Independência. Faculdade de decidir sem depender de outras pessoas (por ex.: membros
da família, profissionais em geral).
Modelo social da deficiência. A sociedade é chamada a ver que ela própria cria
problemas para as pessoas com deficiência, causando-lhes incapacidade (ou
desvantagem) no desempenho de papéis sociais em virtude dos ambientes
restritivos, das políticas discriminatórias e das atitudes preconceituosas que
rejeitam a minoria e todas as formas de diferenças, dos discutíveis padrões de
normalidade, dos objetos e outros bens inacessíveis do ponto de vista físico,
dos pré-requisitos atingíveis apenas pela maioria supostamente homogênea, da
quase total desinformação sobre necessidades especiais e deficiências e sobre
os direitos das pessoas que têm essas necessidades, e das práticas
discriminatórias existentes em muitos setores da atividade humana.

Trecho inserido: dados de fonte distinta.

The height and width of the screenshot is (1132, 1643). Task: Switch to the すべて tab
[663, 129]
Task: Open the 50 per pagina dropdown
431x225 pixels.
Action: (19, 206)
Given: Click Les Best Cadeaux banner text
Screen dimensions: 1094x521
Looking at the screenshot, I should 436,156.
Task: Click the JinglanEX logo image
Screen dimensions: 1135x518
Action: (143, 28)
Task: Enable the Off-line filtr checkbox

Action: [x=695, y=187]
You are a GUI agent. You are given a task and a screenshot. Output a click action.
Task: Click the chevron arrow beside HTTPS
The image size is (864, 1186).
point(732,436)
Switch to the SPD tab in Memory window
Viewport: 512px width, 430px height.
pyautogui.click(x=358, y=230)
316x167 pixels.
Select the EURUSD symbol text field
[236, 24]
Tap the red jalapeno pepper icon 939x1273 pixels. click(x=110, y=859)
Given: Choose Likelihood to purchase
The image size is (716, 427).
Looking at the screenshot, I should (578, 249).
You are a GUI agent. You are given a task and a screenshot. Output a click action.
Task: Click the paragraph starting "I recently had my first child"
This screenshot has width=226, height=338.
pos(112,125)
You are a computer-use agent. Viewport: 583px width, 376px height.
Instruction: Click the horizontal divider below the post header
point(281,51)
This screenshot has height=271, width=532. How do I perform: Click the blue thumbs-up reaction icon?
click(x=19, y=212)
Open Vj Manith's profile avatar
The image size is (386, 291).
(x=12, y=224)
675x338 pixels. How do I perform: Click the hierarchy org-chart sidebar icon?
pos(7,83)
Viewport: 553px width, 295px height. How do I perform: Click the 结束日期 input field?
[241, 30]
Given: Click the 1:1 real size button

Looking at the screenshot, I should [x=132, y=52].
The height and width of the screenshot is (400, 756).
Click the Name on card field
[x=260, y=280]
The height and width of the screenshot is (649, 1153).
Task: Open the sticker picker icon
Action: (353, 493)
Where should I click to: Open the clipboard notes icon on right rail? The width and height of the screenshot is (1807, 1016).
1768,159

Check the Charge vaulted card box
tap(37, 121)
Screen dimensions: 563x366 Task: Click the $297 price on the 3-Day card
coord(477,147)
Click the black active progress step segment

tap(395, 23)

Necessidades especiais. Este termo
não é sinônimo de palavra ‘deficiência’ e nem a substitui. As necessidades
especiais podem resultar de três situações principais: [1] Dificuldades de
aprendizagem ou limitações no processo de desenvolvimento humano, vinculadas a
causas orgânicas (deficiências, síndromes, disfunções) ou vinculadas a causas
sociais (trabalho infantil, prostituição infantil, situação de rua, diversidade
regional, pobreza/miséria etc.), [2] Dificuldades de comunicação e sinalização
(oral, escrita, visual, auditiva, gestual etc.) e [3] Altas habilidades
(superdotação) e grande facilidade de aprendizagem (Resolução CNE/CEB nº 2,
11/9/01).
Rejeição zero. Conceito que se refere a não rejeitar (excluir) uma pessoa, para
qualquer finalidade, com base no fato de que ela possui uma deficiência ou por
causa do grau de gravidade dessa deficiência, sendo que as instituições
precisam ser capazes de criar programas e serviços internamente e/ou de
buscá-los em entidades comuns existentes na comunidade a fim de melhor
atenderem as pessoas com deficiência.
Explicações tecnológicas
O paradigma da
inclusão trouxe no seu bojo imensos espaços que possibilitaram o
desenvolvimento de um conjunto de tecnologias a serem utilizadas na aplicação
de medidas de acessibilidade. Estas medidas de acessibilidade, por sua vez,
contribuem decisivamente para o desempenho dos alunos, com ou sem deficiência,
no processo de ensino e aprendizagem.
Na década de 90, começou a ficar cada vez mais claro
que a acessibilidade deverá seguir o paradigma do desenho (design) universal,
segundo o qual os ambientes, os meios de transporte e os utensílios devem ser
projetados para todos (portanto, não apenas para pessoas com deficiência). E,
com o advento do paradigma da inclusão e do conceito de que a diversidade
humana deve ser acolhida e valorizada em todos os setores sociais comuns, hoje
entendemos que a acessibilidade não mais se restringe à dimensão arquitetônica,
pois existem barreiras de vários tipos também em outros contextos que não o do
ambiente arquitetônico.
Assim, existem seis dimensões de acessibilidade e
elas deverão ser promovidas em todos os ambientes externos e internos. Suas
respectivas características, hoje obrigatórias por lei (por ex.: Decreto
federal nº 5.296, 2/12/04; Resolução CNE/CEB nº 2, 11/9/01; Lei federal nº
10.098, 19/12/00) e/ou em conseqüência do paradigma da inclusão, são as
seguintes:
Acessibilidade arquitetônica: Sem barreiras nos ambientes físicos
(escolas, empresas, residências, edifícios públicos, centros de convenção,
espaços urbanos, equipamentos urbanos, meios de transporte individual ou
coletivo etc.).
Acessibilidade comunicacional: Sem barreiras na comunicação interpessoal
(face-a-face, língua de sinais, linguagem corporal, linguagem gestual etc.), na
comunicação escrita (jornal, revista, livro, carta, apostila etc.,
incluindo textos em braile, textos com letras ampliadas para quem tem baixa
visão, lupa e outras centenas de tecnologias assistivas para se comunicar) e na
comunicação virtual (acessibilidade digital).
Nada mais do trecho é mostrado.